Leave out the lines before the one with "יולי 2024 (188, 624)"; output that line and all remaining lines of the records exactly.

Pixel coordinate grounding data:
((

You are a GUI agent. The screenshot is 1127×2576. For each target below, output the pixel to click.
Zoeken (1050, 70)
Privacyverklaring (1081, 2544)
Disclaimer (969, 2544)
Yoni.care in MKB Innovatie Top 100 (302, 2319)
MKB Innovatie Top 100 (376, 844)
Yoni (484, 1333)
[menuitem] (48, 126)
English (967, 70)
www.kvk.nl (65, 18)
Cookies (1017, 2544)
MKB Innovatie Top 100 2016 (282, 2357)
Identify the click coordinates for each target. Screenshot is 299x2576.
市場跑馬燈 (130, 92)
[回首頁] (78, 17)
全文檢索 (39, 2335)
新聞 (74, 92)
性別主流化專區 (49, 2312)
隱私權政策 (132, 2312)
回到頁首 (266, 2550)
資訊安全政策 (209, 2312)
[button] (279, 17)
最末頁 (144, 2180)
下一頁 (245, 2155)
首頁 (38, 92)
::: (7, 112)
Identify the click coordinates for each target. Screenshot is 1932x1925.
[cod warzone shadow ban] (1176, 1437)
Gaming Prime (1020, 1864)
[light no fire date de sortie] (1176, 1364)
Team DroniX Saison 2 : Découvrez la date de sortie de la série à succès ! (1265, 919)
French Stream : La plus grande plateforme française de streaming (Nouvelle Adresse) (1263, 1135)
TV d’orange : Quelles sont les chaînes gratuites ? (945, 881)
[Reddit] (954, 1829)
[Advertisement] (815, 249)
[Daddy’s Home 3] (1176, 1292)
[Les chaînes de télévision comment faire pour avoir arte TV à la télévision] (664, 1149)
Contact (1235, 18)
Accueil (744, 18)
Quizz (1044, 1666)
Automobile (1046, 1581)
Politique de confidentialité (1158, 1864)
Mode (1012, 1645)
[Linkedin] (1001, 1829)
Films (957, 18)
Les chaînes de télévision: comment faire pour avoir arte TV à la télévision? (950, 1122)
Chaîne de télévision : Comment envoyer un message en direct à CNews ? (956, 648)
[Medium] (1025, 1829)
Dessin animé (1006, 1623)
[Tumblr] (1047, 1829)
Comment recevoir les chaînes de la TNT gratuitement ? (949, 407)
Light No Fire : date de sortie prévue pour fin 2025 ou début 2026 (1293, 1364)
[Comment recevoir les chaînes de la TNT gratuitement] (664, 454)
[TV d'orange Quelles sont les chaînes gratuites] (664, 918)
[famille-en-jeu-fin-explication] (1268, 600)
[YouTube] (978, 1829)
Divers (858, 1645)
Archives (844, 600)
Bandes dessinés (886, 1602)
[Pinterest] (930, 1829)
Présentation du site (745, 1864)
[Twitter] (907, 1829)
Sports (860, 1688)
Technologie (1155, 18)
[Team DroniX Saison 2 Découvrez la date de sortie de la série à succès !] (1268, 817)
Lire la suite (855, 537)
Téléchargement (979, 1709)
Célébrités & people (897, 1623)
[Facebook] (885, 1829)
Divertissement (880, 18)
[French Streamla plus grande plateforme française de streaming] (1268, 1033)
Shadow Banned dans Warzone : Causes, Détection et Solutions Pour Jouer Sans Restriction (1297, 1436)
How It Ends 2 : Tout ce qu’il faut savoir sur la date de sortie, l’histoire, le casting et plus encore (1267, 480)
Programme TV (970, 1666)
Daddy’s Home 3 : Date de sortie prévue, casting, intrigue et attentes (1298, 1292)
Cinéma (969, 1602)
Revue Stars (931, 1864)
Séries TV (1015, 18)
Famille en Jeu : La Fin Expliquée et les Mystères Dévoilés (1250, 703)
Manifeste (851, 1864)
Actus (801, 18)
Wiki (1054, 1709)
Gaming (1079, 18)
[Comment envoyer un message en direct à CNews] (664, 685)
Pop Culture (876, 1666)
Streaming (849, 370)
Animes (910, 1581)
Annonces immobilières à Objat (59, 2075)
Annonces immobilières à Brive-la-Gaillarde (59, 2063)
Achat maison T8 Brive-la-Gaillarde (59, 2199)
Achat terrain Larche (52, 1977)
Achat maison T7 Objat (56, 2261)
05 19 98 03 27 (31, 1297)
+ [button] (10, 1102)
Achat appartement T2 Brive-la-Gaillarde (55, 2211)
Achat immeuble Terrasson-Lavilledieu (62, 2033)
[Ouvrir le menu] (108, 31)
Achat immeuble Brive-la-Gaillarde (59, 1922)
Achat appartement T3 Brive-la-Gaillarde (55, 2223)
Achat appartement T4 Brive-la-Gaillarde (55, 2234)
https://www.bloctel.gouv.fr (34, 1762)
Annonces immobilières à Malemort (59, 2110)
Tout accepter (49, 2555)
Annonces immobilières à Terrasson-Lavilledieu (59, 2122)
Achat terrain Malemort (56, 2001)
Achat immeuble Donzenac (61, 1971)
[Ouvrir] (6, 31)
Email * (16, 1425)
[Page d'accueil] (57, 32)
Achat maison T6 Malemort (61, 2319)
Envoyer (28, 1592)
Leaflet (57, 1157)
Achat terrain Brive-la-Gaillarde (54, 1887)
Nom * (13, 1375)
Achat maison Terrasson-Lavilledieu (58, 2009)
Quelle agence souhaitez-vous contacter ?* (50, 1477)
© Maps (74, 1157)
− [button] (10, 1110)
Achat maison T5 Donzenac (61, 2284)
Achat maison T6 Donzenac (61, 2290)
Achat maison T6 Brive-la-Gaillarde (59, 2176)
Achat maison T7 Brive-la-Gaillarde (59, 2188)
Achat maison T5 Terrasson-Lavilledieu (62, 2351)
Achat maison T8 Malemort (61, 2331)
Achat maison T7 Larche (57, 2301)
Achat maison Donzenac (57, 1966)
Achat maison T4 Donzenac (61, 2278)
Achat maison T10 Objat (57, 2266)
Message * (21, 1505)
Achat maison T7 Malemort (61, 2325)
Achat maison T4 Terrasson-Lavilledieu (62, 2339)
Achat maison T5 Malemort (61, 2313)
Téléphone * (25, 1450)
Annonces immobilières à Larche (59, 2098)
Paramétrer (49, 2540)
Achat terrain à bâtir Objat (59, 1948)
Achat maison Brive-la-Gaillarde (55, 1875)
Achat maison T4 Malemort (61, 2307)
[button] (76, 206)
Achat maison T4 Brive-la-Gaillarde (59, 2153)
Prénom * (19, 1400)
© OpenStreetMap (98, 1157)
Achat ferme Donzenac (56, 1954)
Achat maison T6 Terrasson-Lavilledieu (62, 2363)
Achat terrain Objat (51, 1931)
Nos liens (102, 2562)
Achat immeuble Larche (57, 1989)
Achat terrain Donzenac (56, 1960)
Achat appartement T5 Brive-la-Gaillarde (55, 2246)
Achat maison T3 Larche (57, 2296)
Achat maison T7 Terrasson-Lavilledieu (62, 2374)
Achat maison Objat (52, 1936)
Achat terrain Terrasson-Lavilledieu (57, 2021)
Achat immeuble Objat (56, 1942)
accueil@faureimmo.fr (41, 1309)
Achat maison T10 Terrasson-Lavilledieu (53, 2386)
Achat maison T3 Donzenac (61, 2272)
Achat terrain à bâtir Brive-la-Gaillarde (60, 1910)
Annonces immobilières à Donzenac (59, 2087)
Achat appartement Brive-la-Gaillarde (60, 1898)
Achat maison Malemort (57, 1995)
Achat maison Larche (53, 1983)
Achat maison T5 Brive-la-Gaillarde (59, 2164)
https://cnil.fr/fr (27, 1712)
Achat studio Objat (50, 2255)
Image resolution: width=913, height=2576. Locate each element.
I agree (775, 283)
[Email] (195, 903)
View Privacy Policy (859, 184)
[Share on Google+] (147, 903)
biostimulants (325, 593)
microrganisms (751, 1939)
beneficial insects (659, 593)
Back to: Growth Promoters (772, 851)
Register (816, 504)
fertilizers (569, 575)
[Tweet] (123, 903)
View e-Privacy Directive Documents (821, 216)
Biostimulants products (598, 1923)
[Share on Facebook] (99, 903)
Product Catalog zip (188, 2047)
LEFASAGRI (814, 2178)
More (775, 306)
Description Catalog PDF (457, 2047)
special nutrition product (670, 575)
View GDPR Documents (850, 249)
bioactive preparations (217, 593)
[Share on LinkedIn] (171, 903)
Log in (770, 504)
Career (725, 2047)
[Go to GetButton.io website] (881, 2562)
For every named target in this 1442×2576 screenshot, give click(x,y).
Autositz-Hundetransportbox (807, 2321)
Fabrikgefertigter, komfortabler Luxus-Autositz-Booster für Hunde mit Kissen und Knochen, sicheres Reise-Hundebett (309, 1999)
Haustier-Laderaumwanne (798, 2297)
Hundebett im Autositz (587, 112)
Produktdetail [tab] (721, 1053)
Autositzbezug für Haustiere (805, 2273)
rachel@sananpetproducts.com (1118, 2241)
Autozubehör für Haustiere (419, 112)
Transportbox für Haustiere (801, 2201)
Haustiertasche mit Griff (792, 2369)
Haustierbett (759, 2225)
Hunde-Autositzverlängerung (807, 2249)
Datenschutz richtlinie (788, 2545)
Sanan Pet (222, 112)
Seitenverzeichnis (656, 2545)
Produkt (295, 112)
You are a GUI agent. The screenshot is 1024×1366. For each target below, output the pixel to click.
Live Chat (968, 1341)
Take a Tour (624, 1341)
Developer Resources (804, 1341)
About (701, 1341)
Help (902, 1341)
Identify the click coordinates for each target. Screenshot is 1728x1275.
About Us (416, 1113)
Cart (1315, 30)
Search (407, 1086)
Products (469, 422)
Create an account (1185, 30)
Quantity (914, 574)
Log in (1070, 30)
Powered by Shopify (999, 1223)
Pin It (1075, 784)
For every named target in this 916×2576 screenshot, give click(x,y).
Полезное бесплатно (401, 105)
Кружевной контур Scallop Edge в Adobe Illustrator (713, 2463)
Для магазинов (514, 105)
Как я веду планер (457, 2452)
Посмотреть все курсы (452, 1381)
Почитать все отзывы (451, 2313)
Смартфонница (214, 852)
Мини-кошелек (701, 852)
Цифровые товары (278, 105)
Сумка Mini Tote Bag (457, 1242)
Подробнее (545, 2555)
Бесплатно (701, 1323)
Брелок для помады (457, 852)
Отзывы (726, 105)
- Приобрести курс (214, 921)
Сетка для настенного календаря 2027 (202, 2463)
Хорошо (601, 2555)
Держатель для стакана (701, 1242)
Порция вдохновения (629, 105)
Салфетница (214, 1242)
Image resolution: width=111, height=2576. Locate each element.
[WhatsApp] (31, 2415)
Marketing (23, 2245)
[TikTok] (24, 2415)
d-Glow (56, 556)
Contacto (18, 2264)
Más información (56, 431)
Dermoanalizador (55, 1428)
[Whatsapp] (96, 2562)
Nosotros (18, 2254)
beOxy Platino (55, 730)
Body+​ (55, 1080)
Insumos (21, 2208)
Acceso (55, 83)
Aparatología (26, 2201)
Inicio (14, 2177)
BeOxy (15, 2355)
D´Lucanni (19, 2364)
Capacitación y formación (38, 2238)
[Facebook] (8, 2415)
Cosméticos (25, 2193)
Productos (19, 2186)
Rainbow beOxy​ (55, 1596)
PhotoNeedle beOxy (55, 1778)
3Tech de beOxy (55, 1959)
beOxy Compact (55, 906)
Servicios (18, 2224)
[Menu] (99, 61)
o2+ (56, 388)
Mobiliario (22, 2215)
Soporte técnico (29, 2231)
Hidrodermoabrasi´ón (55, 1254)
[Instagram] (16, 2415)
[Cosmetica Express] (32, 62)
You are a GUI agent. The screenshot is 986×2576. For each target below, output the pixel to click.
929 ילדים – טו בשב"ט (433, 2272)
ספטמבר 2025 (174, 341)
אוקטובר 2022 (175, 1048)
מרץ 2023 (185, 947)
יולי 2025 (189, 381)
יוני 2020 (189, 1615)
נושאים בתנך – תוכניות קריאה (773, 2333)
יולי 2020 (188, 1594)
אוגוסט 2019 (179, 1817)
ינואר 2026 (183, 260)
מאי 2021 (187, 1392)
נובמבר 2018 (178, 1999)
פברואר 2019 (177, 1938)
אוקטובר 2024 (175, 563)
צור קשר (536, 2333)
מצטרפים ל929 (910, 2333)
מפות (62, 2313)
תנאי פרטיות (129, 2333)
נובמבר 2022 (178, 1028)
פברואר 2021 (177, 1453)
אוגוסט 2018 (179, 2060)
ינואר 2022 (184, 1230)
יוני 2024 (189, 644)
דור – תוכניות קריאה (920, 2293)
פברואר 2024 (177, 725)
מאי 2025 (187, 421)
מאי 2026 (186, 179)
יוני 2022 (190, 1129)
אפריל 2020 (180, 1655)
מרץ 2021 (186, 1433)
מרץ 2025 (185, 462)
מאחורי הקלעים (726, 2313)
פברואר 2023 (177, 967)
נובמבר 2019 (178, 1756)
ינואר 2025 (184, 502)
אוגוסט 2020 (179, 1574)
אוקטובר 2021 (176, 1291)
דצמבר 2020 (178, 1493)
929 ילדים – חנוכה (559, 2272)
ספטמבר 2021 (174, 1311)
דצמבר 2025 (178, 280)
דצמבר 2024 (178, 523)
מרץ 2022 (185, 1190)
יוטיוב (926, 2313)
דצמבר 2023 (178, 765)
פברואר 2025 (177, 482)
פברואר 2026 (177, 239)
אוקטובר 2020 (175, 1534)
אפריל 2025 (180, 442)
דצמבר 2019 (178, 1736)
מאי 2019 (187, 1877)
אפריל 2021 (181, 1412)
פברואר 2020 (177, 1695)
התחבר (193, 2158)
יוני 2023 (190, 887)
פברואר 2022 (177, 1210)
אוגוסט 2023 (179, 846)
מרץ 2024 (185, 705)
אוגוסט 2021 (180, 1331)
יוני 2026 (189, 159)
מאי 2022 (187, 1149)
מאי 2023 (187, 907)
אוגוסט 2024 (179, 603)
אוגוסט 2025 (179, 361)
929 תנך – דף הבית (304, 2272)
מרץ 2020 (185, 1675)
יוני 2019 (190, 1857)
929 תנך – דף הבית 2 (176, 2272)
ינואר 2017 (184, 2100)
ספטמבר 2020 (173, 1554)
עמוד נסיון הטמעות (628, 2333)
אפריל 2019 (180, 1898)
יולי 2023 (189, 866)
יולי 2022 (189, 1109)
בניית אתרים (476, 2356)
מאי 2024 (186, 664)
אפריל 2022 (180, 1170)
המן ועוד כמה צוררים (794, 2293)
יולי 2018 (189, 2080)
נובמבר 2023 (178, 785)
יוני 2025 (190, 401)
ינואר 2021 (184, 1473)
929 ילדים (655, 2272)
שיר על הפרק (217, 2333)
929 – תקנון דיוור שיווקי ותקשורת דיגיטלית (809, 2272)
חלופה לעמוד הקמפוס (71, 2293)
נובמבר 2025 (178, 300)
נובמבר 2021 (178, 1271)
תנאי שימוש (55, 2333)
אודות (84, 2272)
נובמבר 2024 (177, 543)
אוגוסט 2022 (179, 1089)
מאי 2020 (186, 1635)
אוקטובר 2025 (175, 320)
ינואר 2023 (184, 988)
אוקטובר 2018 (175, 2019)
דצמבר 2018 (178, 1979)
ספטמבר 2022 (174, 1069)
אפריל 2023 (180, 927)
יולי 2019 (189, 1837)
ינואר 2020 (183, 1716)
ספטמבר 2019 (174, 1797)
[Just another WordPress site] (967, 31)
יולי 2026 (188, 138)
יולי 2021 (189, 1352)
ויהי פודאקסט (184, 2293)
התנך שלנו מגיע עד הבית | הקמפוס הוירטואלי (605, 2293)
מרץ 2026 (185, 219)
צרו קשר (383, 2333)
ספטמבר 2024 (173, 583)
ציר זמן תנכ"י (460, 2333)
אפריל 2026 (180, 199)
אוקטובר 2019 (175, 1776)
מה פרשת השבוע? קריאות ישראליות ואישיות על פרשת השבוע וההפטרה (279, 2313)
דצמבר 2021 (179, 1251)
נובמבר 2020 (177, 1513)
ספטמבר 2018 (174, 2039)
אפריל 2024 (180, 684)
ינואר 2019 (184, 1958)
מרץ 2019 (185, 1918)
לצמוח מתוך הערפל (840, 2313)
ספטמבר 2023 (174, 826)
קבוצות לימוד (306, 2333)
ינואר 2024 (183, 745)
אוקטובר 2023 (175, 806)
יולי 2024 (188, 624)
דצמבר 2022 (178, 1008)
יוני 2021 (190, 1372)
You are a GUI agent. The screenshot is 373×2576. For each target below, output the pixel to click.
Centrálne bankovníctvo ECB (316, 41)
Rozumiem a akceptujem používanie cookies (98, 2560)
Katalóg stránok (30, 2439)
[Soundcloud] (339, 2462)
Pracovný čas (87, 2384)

))

- Result for this exercise:
יולי 2024 (188, 624)
דצמבר 2022 (178, 1008)
יוני 2021 (190, 1372)
You are a GUI agent. The screenshot is 373×2576. For each target below, output the pixel to click.
Centrálne bankovníctvo ECB (316, 41)
Rozumiem a akceptujem používanie cookies (98, 2560)
Katalóg stránok (30, 2439)
[Soundcloud] (339, 2462)
Pracovný čas (87, 2384)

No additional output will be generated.